As stated above pyrophosphate is also excreted via specialized cell in the kidneys into the urine, probably in order to inhibit kidney stone formation from high urinary calcium concentrations. O’Brien et al reports a dose dependent rise of pyrophosphate excretion after feeding healthy and kidney stone forming human volunteers with defined diets that provided 1.5, 3.0 or 4.5 g/d/person orthophosphate in three successive weeks. Pyrophosphate excretion was comparable in the two groups and ranged from 3.5 - 13 mg/24 h in the 1.5 g diet phase to 15 – 40 mg/24 h in the 4.5 g diet phase (Urinary pyrophosphate in normal subjects and in stone formers. O'Brien MM, Uhlemann I, McIntosh HW. Can Med Assoc J. 1967 Jan 14;96(2):100-3.).

Toxicological data


Acute toxicity

The oral LD50 in rats is greater than 1000 mg/kg bw. Phosphoric acid is corrosive and mildly irritating to the skin and eyes.

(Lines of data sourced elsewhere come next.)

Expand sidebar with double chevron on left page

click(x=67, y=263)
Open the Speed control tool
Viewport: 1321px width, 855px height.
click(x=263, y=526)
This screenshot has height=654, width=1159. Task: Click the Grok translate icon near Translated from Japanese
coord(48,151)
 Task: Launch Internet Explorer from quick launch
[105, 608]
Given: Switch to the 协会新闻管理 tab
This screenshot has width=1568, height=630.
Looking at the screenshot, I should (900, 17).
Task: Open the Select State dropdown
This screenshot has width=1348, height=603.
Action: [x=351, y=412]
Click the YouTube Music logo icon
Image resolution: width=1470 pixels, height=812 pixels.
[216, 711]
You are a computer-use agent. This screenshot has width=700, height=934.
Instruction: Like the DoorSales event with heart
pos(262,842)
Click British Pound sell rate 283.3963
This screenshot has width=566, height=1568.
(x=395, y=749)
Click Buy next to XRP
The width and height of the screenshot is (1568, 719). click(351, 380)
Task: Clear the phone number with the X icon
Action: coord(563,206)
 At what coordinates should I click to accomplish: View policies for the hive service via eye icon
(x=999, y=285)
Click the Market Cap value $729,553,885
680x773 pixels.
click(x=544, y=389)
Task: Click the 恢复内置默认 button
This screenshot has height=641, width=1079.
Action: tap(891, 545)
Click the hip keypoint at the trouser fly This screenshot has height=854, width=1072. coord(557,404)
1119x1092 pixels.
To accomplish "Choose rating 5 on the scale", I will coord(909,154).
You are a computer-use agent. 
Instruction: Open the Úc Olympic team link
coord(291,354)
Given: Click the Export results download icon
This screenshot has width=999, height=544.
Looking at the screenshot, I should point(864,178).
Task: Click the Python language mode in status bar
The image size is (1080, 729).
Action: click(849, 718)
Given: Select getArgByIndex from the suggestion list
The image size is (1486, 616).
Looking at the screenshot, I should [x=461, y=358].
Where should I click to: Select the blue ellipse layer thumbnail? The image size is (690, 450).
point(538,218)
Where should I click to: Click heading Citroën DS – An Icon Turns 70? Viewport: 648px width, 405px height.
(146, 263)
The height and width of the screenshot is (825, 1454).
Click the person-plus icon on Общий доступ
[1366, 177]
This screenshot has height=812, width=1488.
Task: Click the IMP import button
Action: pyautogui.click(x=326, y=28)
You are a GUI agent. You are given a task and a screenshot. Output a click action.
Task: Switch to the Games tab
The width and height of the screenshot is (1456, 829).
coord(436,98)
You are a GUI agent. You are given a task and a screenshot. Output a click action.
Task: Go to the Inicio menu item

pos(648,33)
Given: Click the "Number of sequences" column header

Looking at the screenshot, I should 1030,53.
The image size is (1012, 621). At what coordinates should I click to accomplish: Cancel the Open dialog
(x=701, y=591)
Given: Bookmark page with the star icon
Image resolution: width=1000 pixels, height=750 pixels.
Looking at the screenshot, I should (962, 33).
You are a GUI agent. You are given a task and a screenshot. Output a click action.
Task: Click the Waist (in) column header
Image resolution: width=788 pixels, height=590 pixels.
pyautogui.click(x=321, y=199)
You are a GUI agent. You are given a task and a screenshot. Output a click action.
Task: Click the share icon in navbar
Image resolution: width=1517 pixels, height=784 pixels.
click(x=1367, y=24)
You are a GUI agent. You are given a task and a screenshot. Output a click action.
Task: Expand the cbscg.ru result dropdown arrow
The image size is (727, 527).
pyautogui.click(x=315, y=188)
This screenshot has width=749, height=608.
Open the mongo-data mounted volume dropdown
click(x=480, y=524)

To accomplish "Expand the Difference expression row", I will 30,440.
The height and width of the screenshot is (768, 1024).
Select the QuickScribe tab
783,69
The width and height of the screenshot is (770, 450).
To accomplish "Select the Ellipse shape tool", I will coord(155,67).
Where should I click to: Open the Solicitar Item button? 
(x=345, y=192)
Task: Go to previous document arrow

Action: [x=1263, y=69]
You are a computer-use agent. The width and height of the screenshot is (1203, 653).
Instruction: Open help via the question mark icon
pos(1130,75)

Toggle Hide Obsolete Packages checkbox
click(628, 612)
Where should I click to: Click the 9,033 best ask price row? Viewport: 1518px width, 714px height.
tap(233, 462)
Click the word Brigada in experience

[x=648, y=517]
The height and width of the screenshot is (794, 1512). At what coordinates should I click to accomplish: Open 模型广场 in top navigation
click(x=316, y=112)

Subacute, subchronic and chronic toxicity studies

Studies with phosphate salts showed that at high levels of phosphate, adverse effects were observed in parathyroids, kidneys and bones. The critical effect observed in these studies which were performed in rats, was renal calcification (nephrocalcinosis), due to precipitation of calcium phosphate, as the levels of phosphate at the doses used were such that phosphate homeostasis was dysregulated. It was difficult to identify no-observed-adverse-effect levels (NOAELs) in these studies, because there is a background incidence of nephrocalcinosis, determined by dietary intake of calcium and vitamin D.

The 90-day oral administration of KASAL (sodium aluminium phosphate) to purebred beagle dogs at dietary levels of 0.3, 1.0 and 3.0% revealed in three of the Group animals renal. No significant other changes were noted. Thus the dietary level of 1% can be considered as NOAEL (this is equivalent to 322.88 mg/kg bw/day without consideration of the cations’part).